Rhyme and metre are notoriously hard to translate, and I think most translations of In Praise of Ben Dorain are held back by their attempts to create an English version that sounds like the original. When you go down this route, you risk mangling English by inverting standard word order and choosing jarring vocabulary, all in the name of making it rhyme. So I decided to focus on the poem’s ecological content, and create a different form for it in English. My version is formally open, with line breaks and other pauses determined by the breath and motion of the poem (Charles Olson’s essay ‘Projective Verse‘ influenced my thinking). When Macintyre admires a mountain stream, the words are arranged like water flowing down the page. When young deer are described playing, single-word lines are spaced out from left- to right-hand margins, as if they too are leaping around. I hope to produce a poem that is full of light and life, that is itself an ecosystem made up of many different sights, sounds, creatures, memories and ideas.

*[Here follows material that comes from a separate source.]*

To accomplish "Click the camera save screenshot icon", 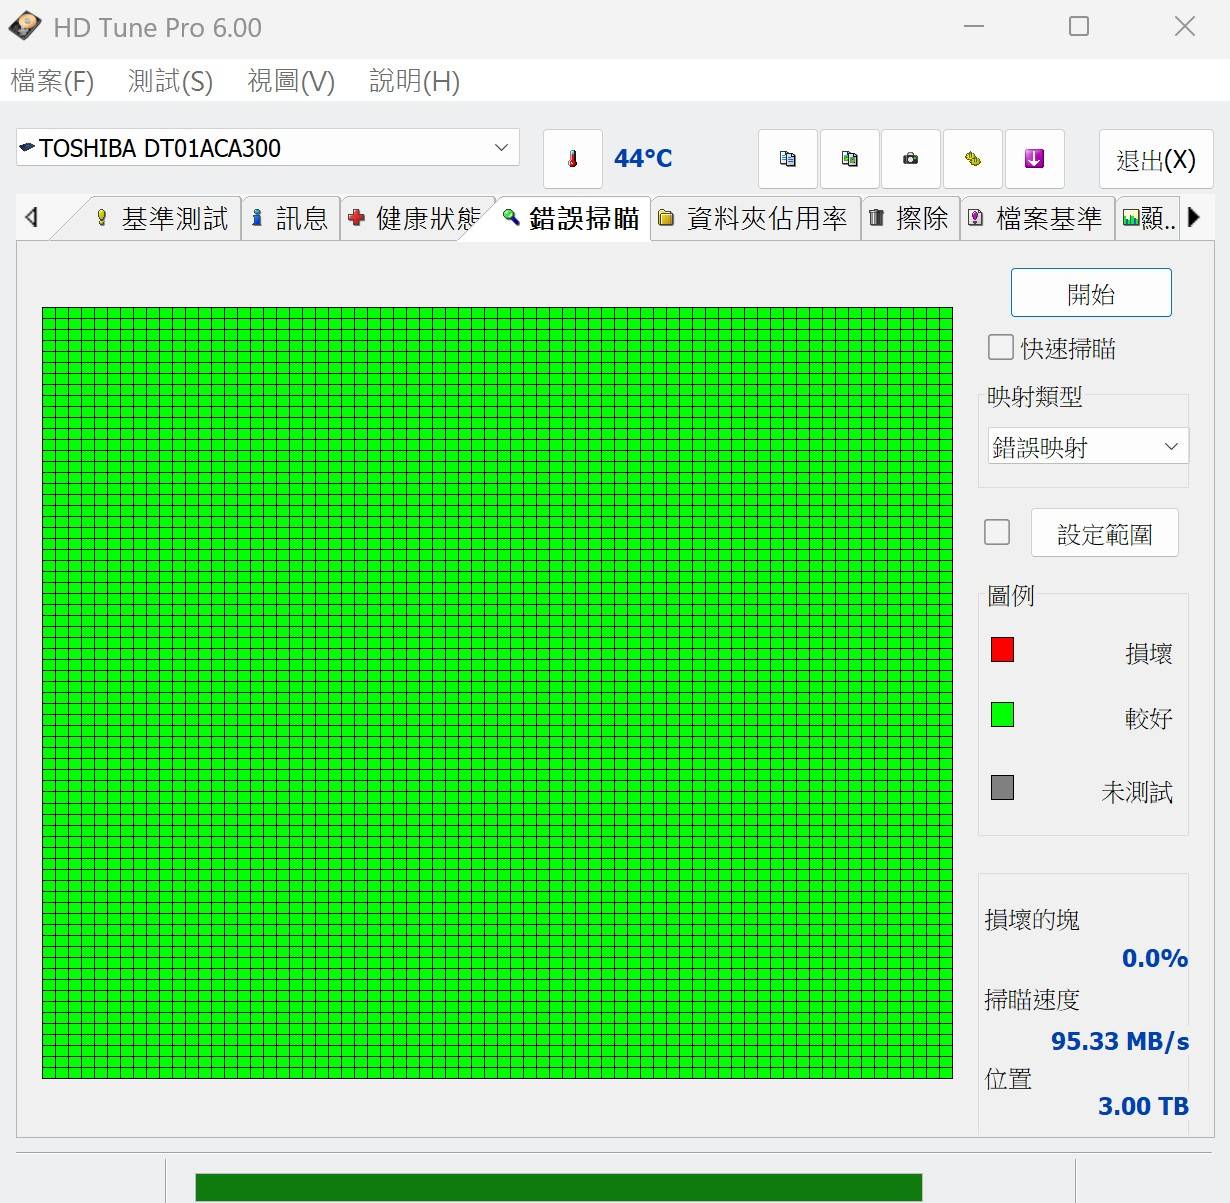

My poem isn’t simply a translation, however. Macintyre wrote in a form resembling the pibroch, bagpipe music in which a theme is repeated with increasingly elaborate embellishments. Taking my cue from this structure, each page of my poem is divided vertically down the middle, with translation on the left and poetic embellishments down the right, in response to the original. My response incorporates contemporary scientific research into deer behaviour, ideas relating to ecological interconnectedness and deep time, and a range of voices reflecting modern experiences of Highland landscapes. It’s a conversation between the 250-year-old poem and the modern world. Hence my version is titled Ben Dorain: a conversation with a mountain.
I’ll be writing another blog in which I suggest why you might want to give poetry translation a go, even if you’re not fluent in two languages. But for now I want to finish with this thought. I’m interested in how the form of a poem, as well as its content, can create the sense of movement, light, dynamism and biodiversity. What do you think – is this possible? How would you go about writing a poem that does this?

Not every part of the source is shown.